Segment Start: Data records

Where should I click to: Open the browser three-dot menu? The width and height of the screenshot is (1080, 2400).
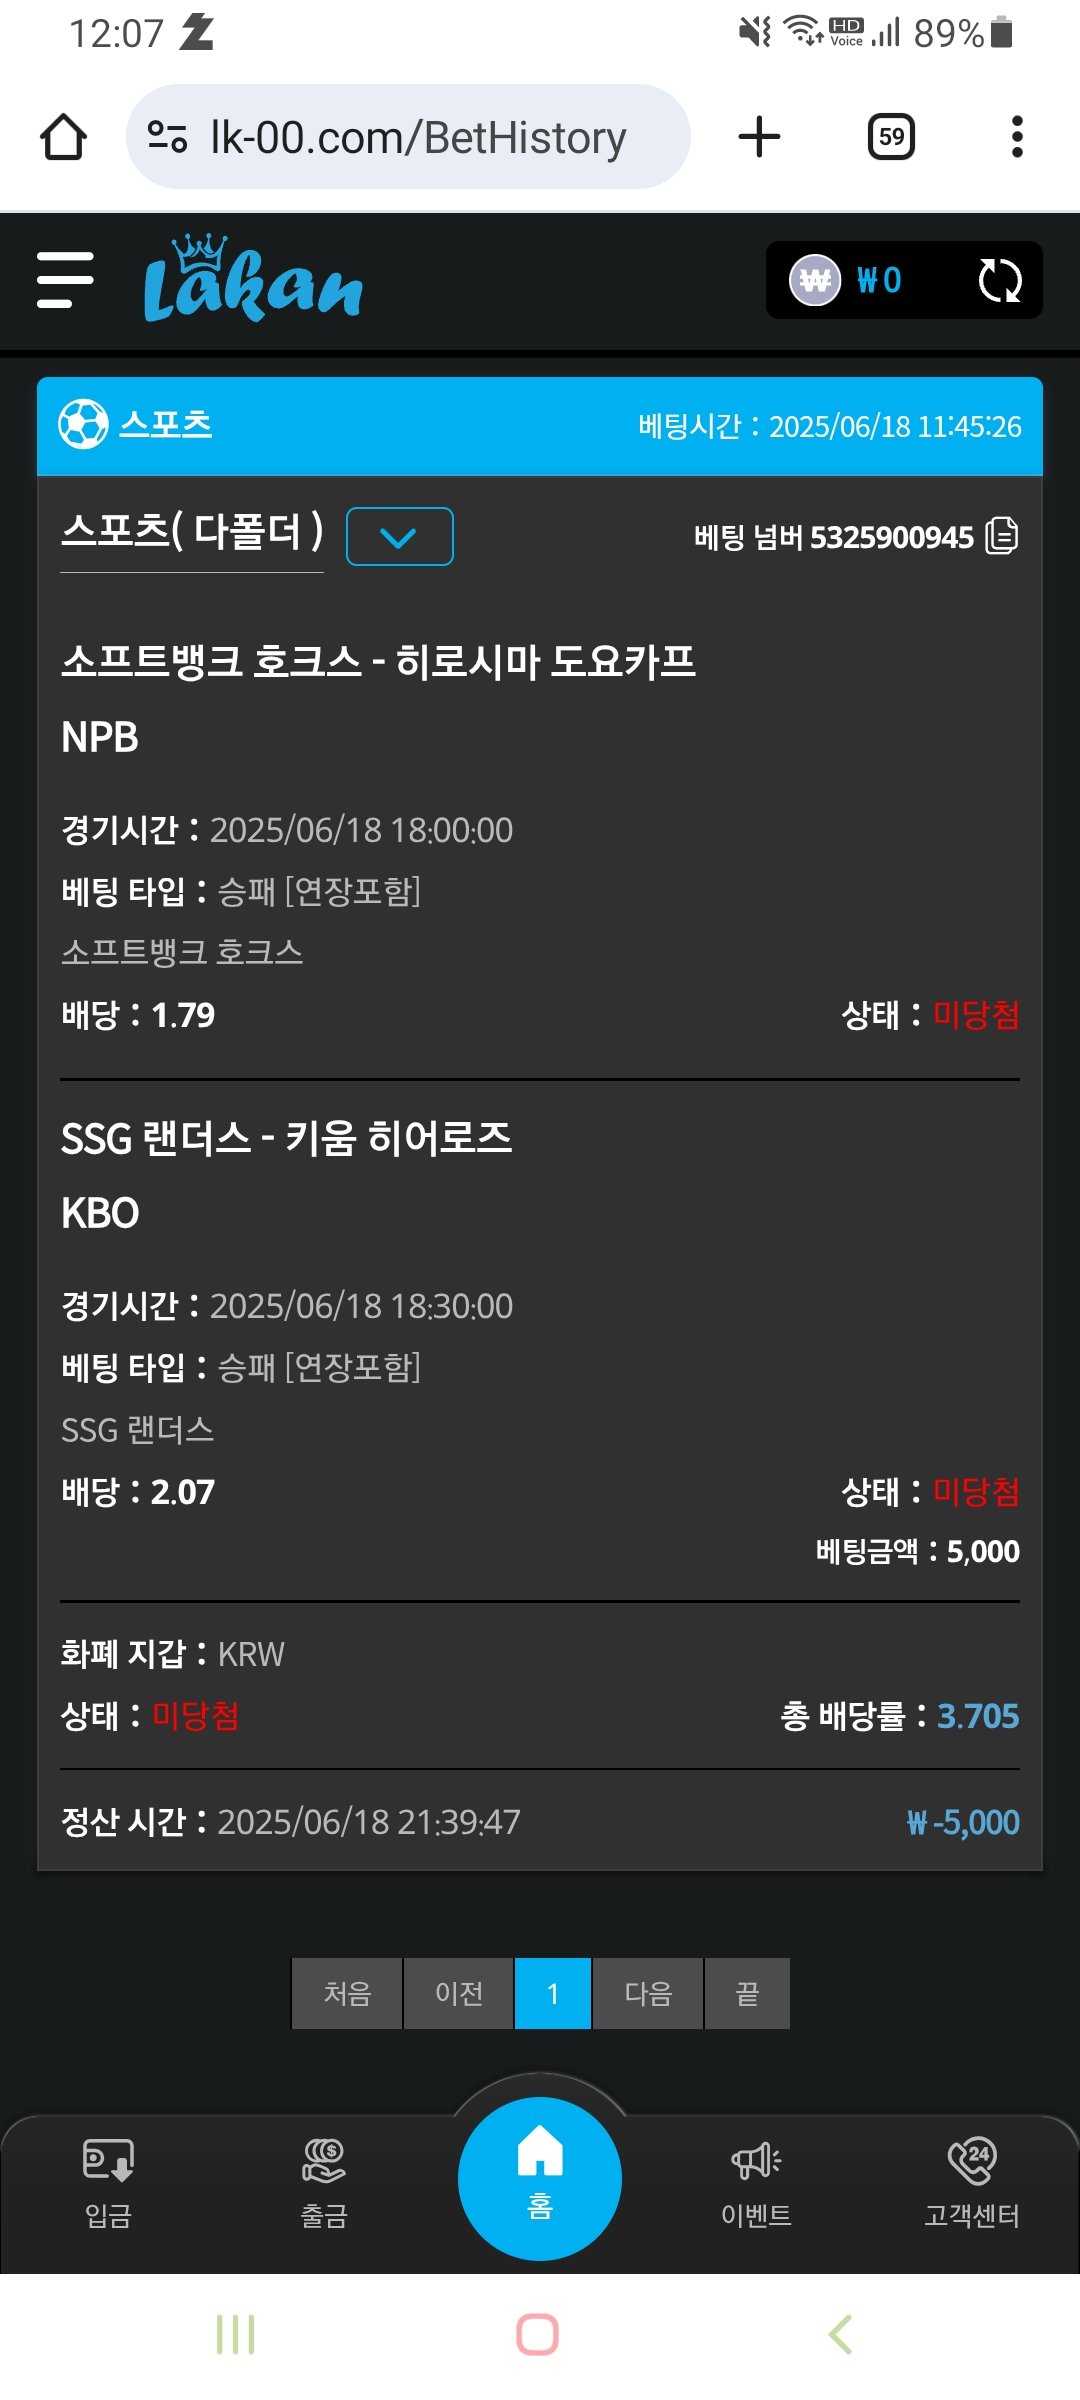1017,137
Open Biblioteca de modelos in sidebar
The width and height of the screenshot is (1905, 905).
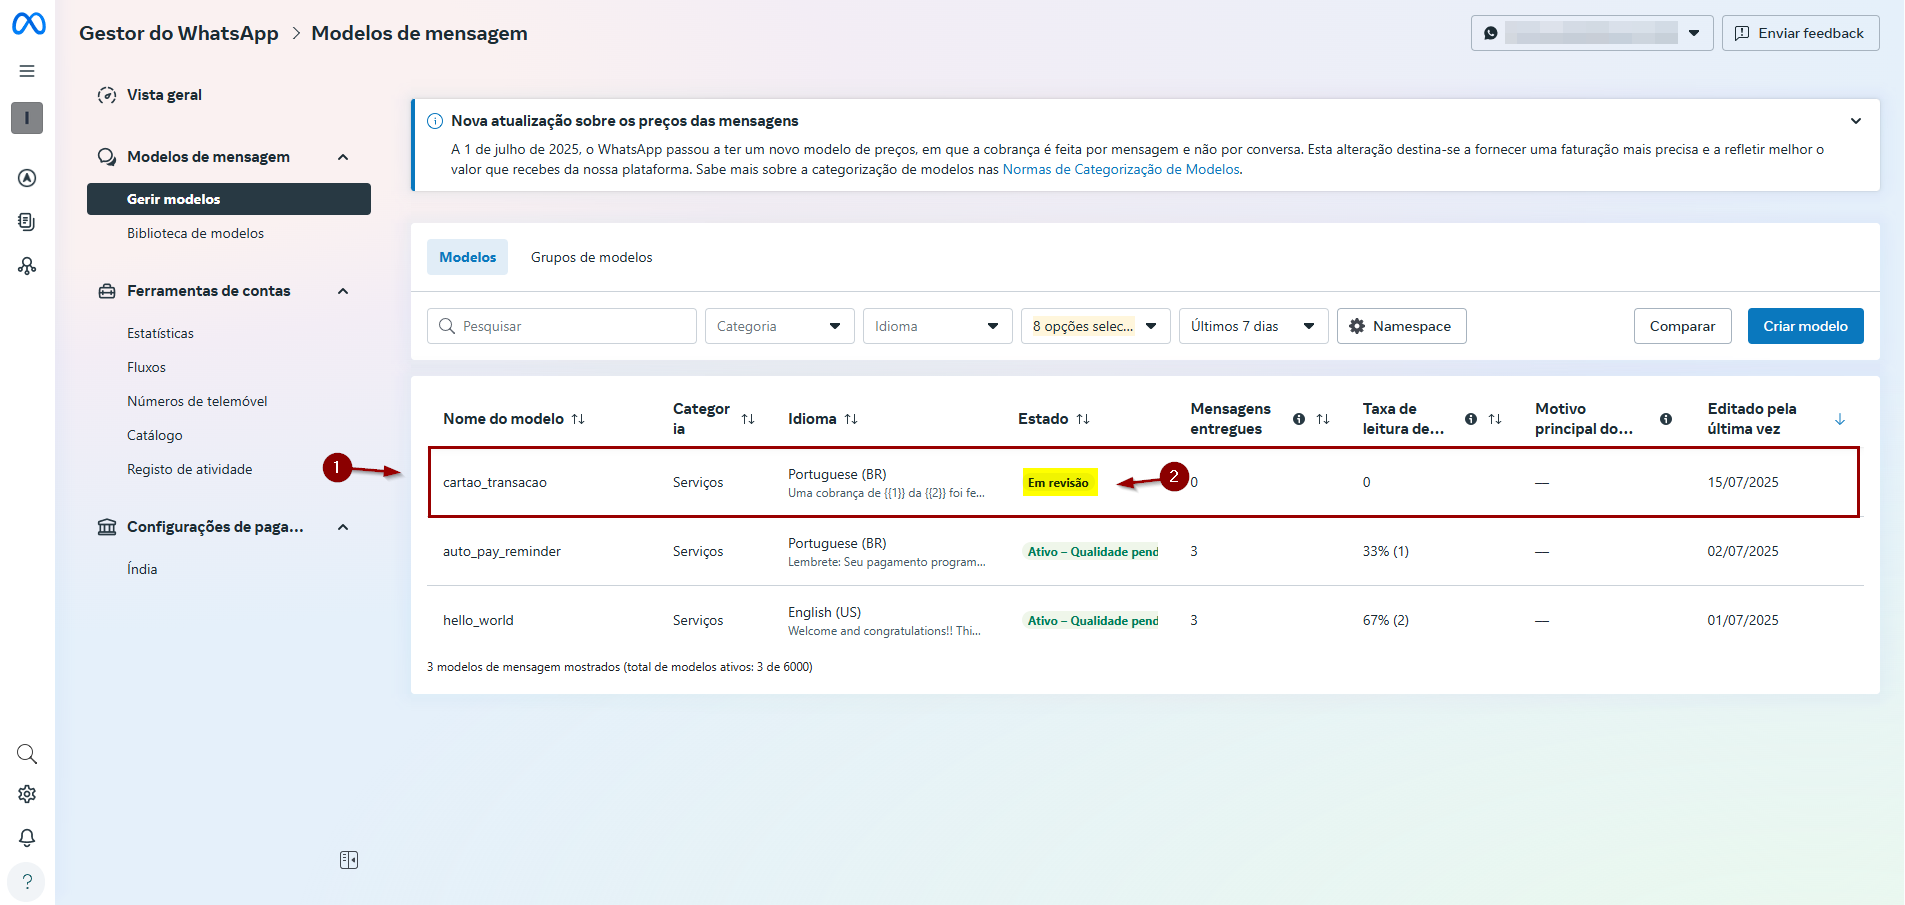coord(195,233)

Segment End: Data records

● **Task instructions**: The answer is the records above, repeated exactly, with no picture in it.

● **Task answer**:
Where should I click to: Open the browser three-dot menu? The width and height of the screenshot is (1080, 2400).
1017,137
Open Biblioteca de modelos in sidebar
The width and height of the screenshot is (1905, 905).
coord(195,233)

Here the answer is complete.